* What the exercise asks: Copy out each line of the data that holds the string "size".

* Saved data entries:
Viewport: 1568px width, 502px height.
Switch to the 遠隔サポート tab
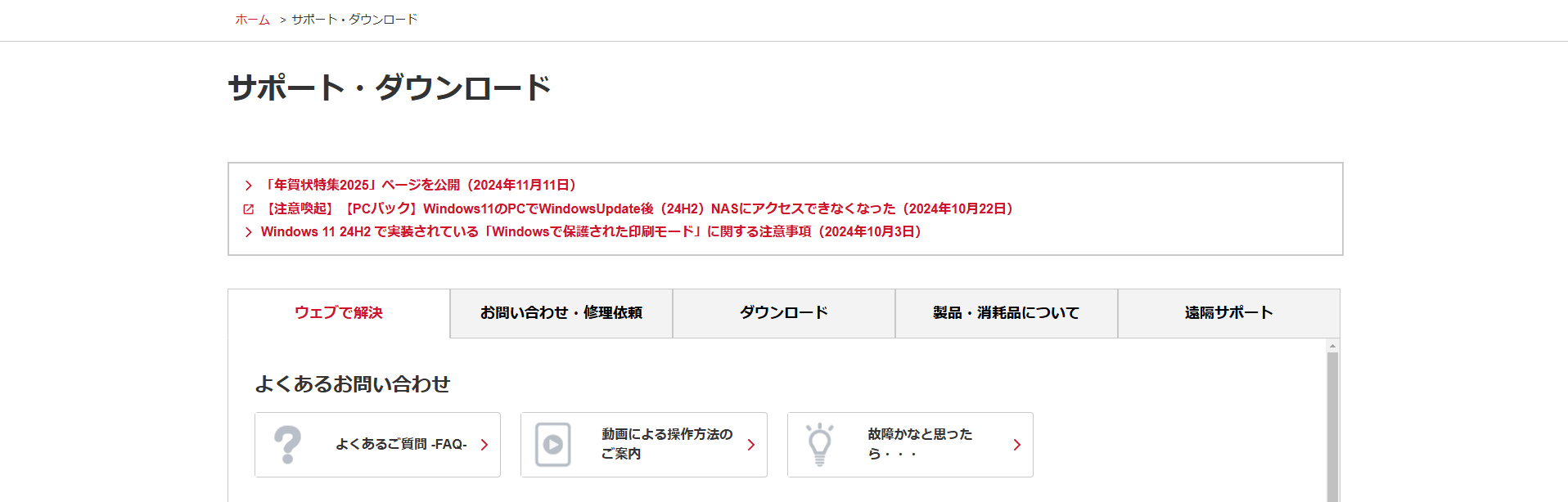point(1229,313)
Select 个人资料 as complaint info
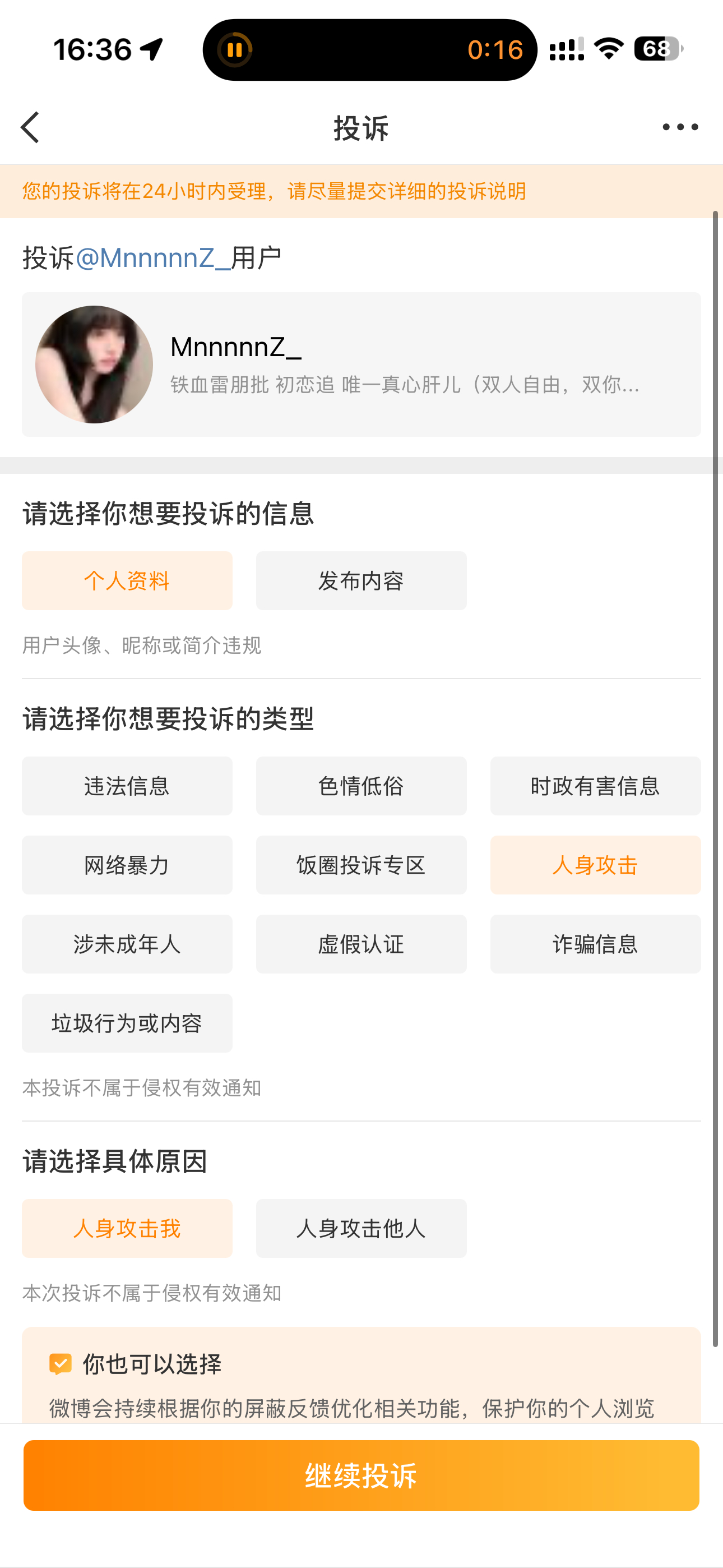 point(127,580)
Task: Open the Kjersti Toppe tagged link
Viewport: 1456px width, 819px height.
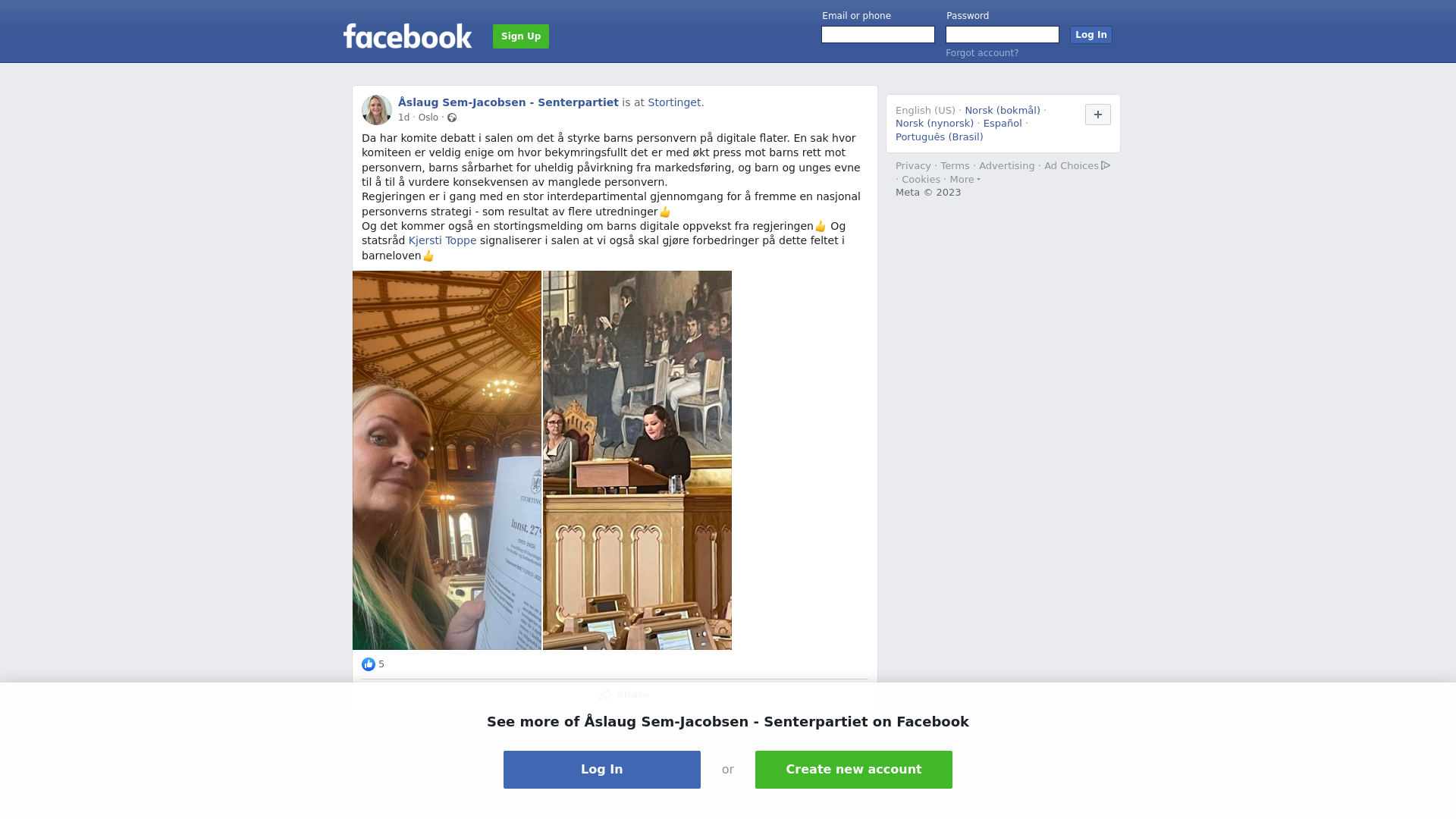Action: click(x=443, y=240)
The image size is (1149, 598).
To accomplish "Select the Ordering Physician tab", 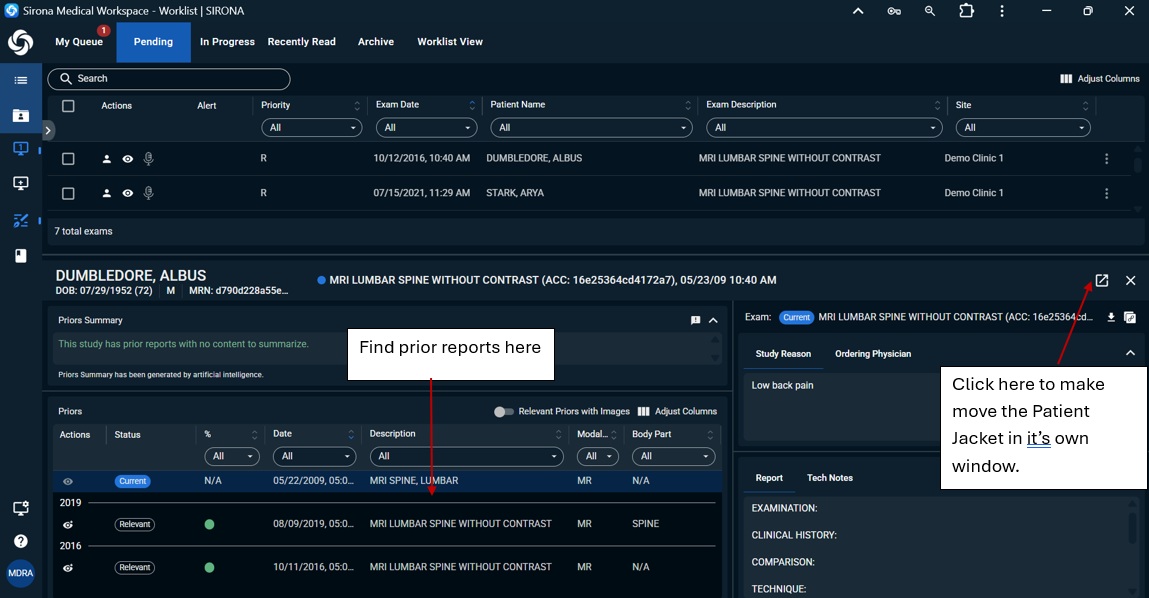I will (873, 354).
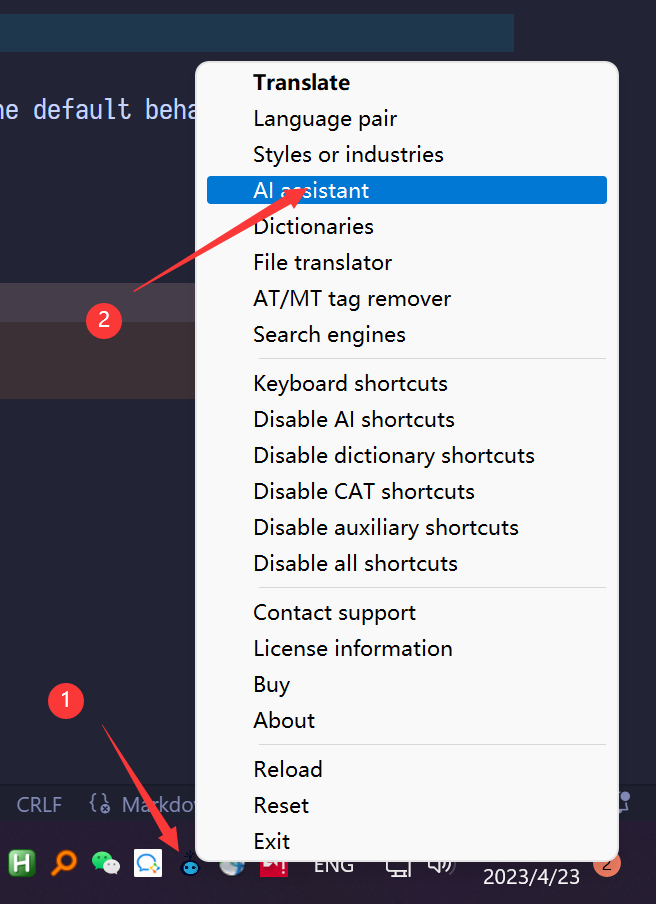Open Keyboard shortcuts menu item
The width and height of the screenshot is (656, 904).
pyautogui.click(x=350, y=383)
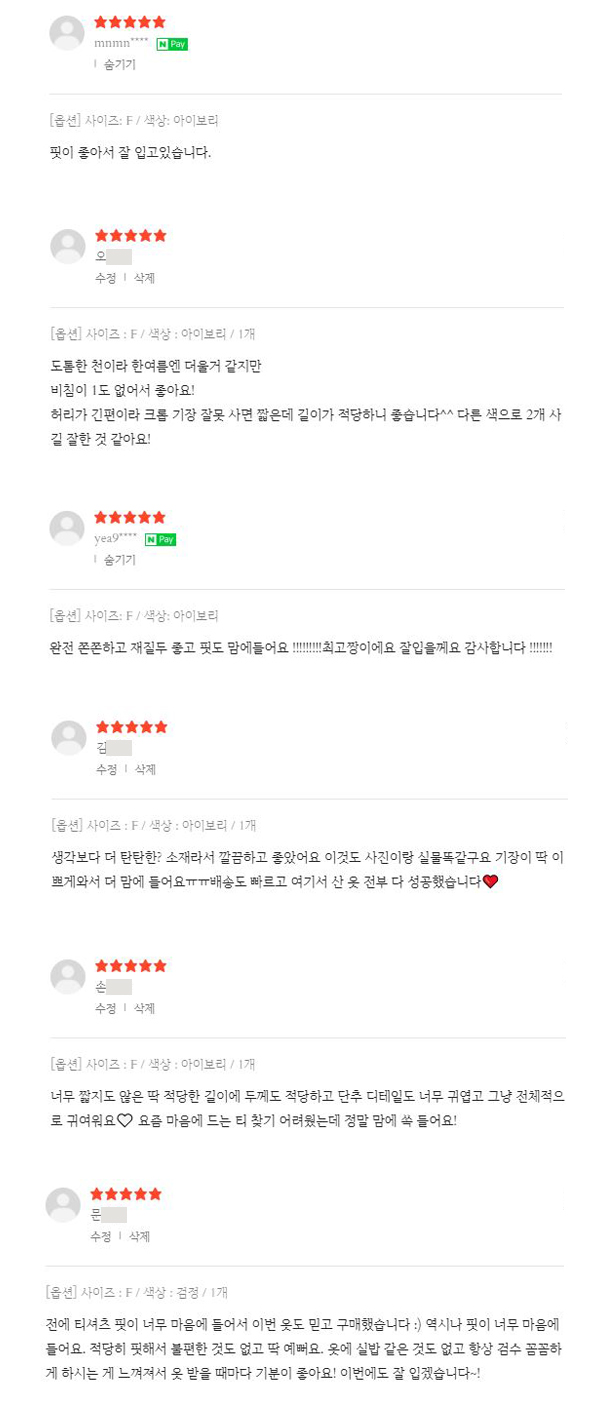This screenshot has height=1408, width=600.
Task: Click the avatar of the reviewer named 김
Action: pos(69,738)
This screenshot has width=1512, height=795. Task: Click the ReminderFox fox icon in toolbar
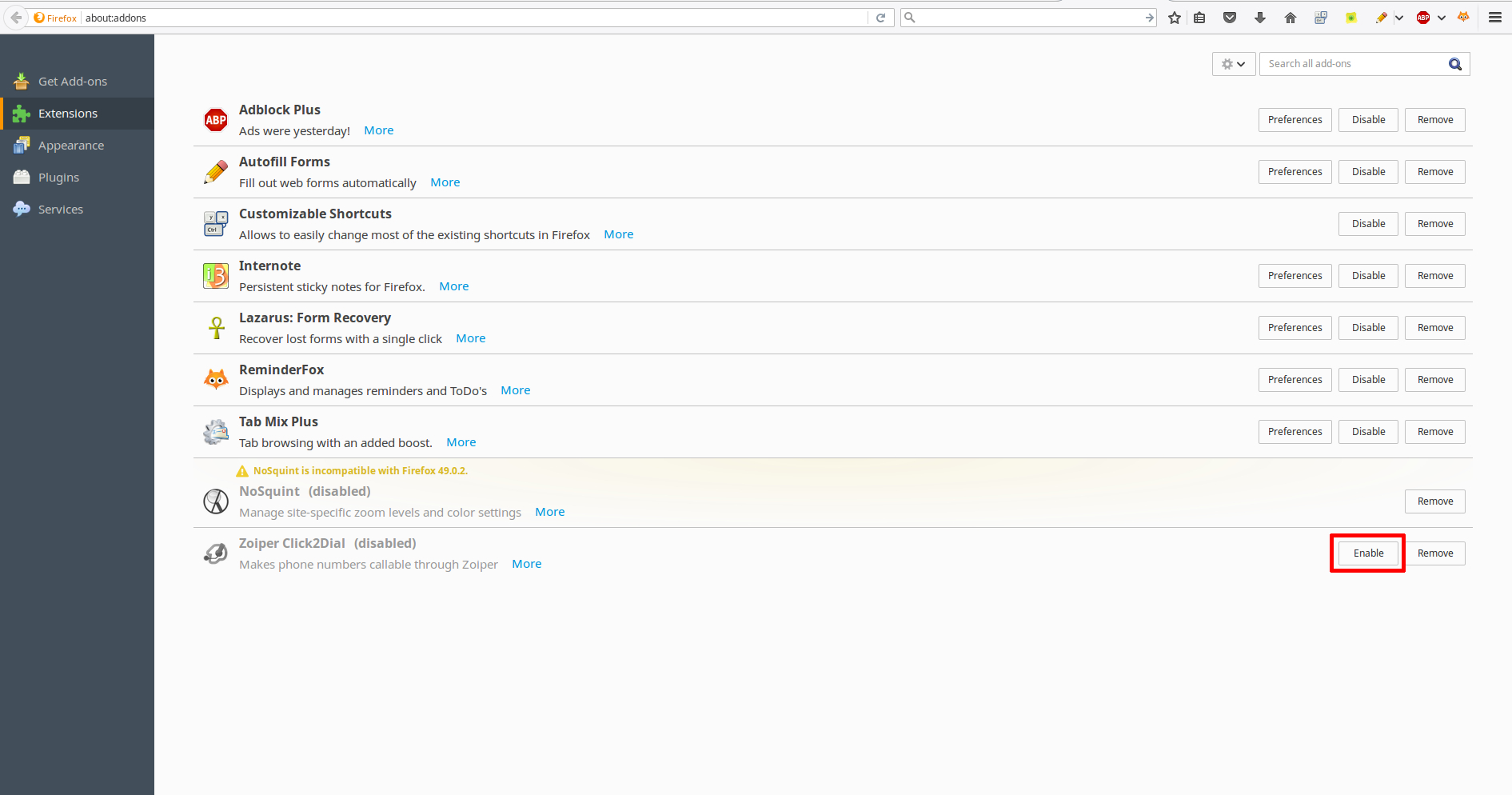[1463, 18]
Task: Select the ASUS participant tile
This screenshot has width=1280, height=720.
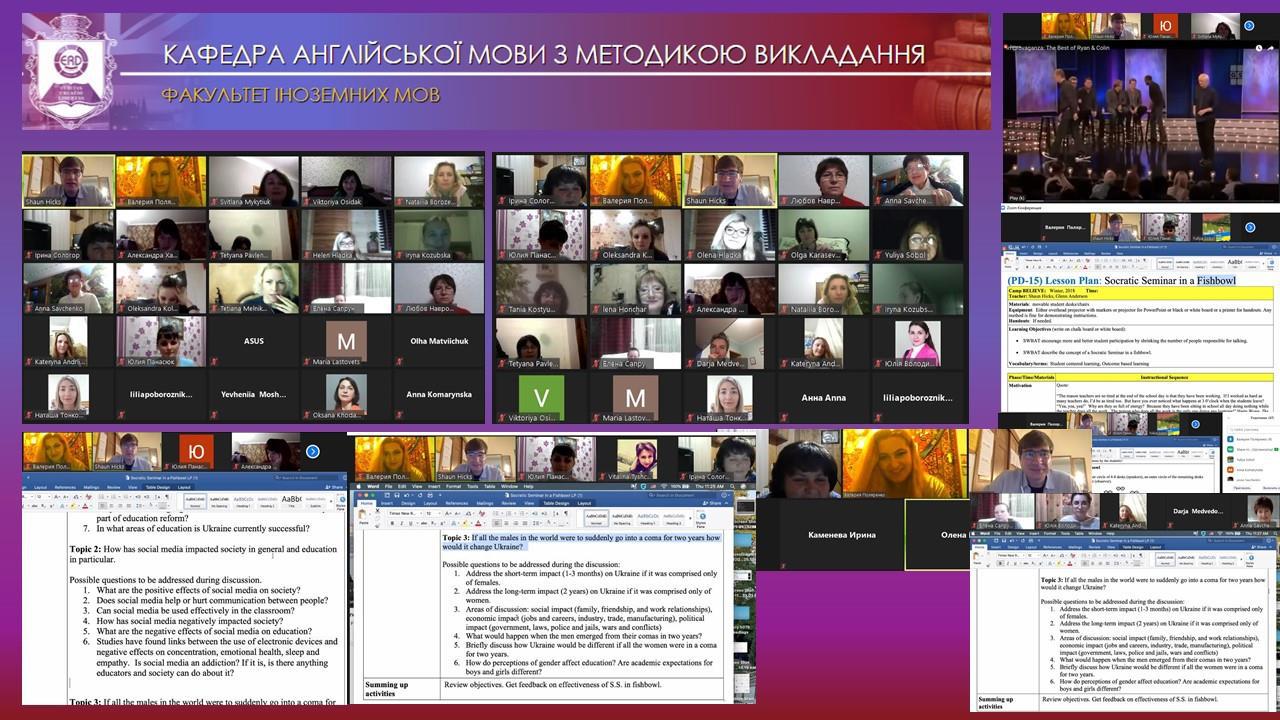Action: pyautogui.click(x=253, y=341)
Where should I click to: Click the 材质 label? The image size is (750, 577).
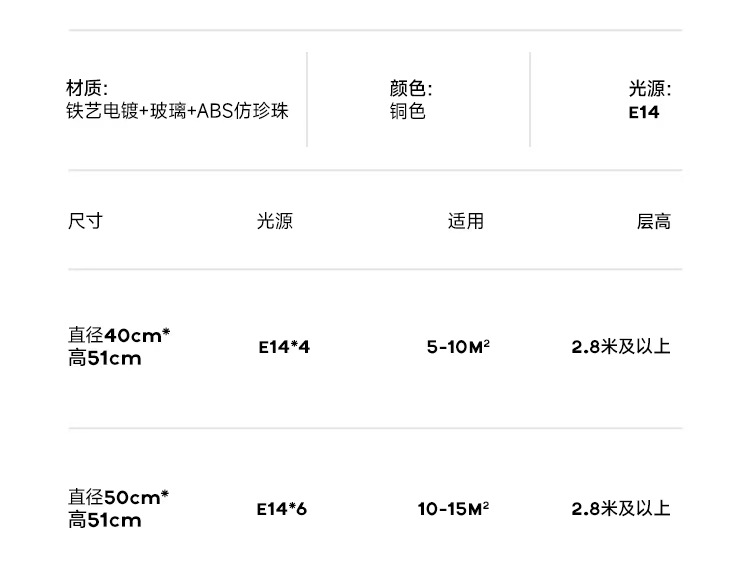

* Completed task:
The image size is (1149, 598).
Where should I click to: Click the 材质 label? The image size is (750, 577).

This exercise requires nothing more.